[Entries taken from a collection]
........
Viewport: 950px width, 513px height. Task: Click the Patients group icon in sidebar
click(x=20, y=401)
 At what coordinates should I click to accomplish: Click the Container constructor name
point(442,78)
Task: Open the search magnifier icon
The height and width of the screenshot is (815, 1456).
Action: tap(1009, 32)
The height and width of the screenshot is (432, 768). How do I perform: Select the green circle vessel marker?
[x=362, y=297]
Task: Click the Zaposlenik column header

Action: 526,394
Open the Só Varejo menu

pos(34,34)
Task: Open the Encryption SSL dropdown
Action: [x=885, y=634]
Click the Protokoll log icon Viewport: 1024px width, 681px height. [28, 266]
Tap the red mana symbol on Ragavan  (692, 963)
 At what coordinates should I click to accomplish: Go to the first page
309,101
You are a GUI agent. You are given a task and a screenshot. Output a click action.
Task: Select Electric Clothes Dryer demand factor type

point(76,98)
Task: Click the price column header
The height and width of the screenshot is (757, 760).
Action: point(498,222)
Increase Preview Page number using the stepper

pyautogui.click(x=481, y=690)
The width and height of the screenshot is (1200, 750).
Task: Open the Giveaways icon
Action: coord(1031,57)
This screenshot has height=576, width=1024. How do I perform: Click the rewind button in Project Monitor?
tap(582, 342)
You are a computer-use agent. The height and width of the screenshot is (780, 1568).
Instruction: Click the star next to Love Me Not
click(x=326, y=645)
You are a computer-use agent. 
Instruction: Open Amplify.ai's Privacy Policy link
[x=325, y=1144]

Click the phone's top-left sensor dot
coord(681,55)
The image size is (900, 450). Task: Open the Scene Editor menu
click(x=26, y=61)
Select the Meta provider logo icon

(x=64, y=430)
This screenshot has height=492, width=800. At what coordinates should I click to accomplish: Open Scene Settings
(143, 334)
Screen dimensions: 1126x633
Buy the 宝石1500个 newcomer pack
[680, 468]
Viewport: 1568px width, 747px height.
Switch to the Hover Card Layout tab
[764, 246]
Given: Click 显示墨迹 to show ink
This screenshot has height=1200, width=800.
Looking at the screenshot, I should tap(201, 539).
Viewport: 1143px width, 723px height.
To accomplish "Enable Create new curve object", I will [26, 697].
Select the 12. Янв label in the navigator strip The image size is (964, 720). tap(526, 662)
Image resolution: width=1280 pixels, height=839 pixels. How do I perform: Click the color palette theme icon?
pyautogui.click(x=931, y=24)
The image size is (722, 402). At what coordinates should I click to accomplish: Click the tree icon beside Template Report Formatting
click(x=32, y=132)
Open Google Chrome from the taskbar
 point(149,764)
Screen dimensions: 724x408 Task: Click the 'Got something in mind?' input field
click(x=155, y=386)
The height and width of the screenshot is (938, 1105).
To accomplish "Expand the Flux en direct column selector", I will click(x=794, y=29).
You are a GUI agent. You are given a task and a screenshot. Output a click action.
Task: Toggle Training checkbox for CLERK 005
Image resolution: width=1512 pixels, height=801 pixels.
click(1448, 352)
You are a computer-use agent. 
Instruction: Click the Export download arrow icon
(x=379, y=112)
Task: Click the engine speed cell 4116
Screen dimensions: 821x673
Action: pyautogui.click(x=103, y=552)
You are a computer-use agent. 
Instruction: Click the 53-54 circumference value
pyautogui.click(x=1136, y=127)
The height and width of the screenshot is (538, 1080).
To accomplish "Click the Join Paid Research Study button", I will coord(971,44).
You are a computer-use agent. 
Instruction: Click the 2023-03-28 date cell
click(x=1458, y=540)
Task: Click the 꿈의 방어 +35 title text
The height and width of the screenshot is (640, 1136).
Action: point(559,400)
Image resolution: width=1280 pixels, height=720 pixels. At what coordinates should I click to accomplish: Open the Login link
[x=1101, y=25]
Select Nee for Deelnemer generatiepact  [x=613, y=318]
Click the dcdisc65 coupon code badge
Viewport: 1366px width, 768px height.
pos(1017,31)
........
__Work request__:
Return every line in the records that includes the string "will".

__Solution for this problem__:
To accomplish "Enable Create new curve object", I will [26, 697].
To accomplish "Expand the Flux en direct column selector", I will click(x=794, y=29).
To accomplish "Click the Join Paid Research Study button", I will coord(971,44).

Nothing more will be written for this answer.